The fission, spallation and fragmentation reactions are able to produce these very exotic nuclei. The Lohengrin mass spectrometer uses the former reaction to produce nuclei in the above regions and is one of only a handful of instruments worldwide giving access to these nuclei. The short flight time (~2 microseconds) of fission products through the spectrometer means that if a microsecond isomer exists in the nucleus of interest, then its excited states can be studied. Being able to correlate the arrival of a mass separated nucleus with a detected gamma or conversion-electron decay in a short time window (a few microseconds) is a very sensitive technique, allowing the study of very weakly produced nuclei (a few per minute).

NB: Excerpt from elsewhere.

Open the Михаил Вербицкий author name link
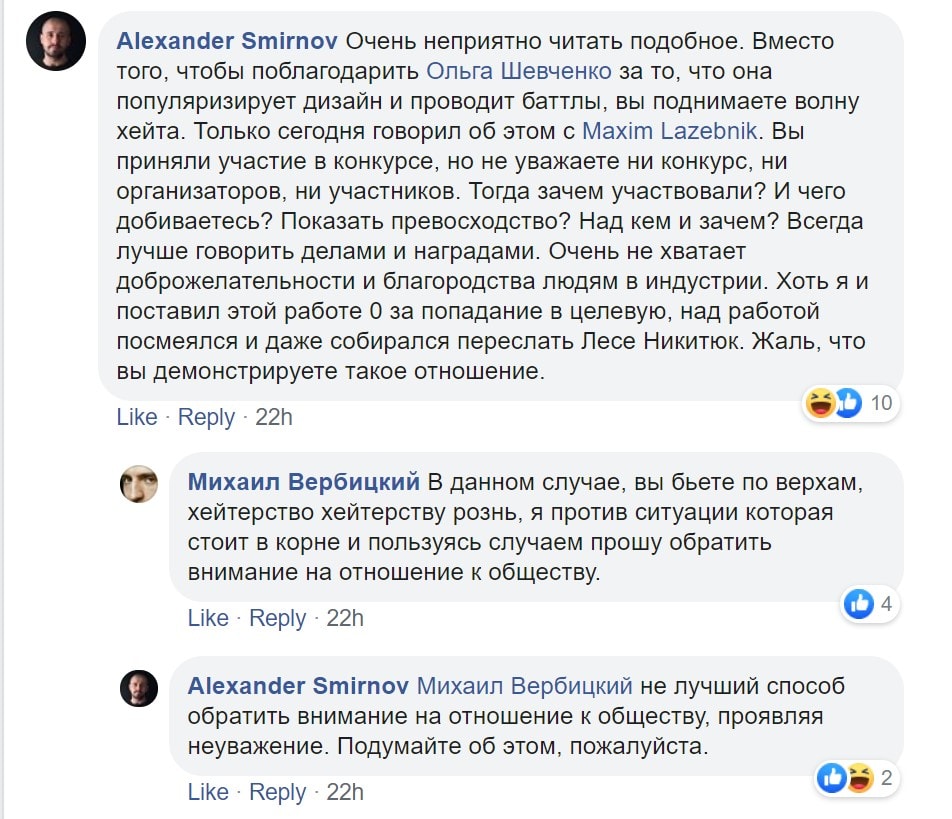This screenshot has width=952, height=819. click(304, 481)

*Gamma-ray detectors and ionisation chamber at the Lohengrin (ILL) focal point.*

Fission reactions are produced at Lohengrin via neutron-capture reactions on different thin actinide targets which are placed close to the core of the reactor, in a flux of 5x10^{14} n/s/cm^{2}. At the focal point of the spectrometer the ions are identified by ionisation chambers which are made at the LPSC. These chambers are usually optimised for the type of experiment being performed (gamma-ray spectroscopy, conversion-electron spectroscopy, lifetime measurements). Gamma rays emitted by isomeric states are detected by Clover germanium detectors, purchased as part of the ILL's Millennium program upgrade. As the energy spread of the ions at the Lohengrin focal point is small (~1 MeV) then we can stop the fission fragments at a precise distance from the end of a thin (6 micron) Mylar foil. A segmented, liquid-nitrogen cooled Si(Li) detector is placed behind this foil and as any conversion electrons emitted by the isomeric cascades lose little energy passing through the foil then we can perform conversion-electron spectroscopy down to very low energies (~10 keV). These low-energy, isomer-decay experiments of fission fragments are uniquely possible at Lohengrin. With this setup we have studied the structure of some 60 neutron-rich nuclei!

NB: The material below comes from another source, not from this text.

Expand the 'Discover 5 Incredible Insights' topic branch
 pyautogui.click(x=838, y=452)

The ISOLDE on-line isotope separator at CERN provides a wide range of radioactive ion beams. These nuclei are created by using the 1.4-GeV proton beam from the CERN PSB which hits a thick target (often UCx) producing fission and spallation reactions. The LPSC group have been involved in a range of nuclear structure experiments at ISOLDE over many years, including Miniball, NICOLE and fast-timing experiments.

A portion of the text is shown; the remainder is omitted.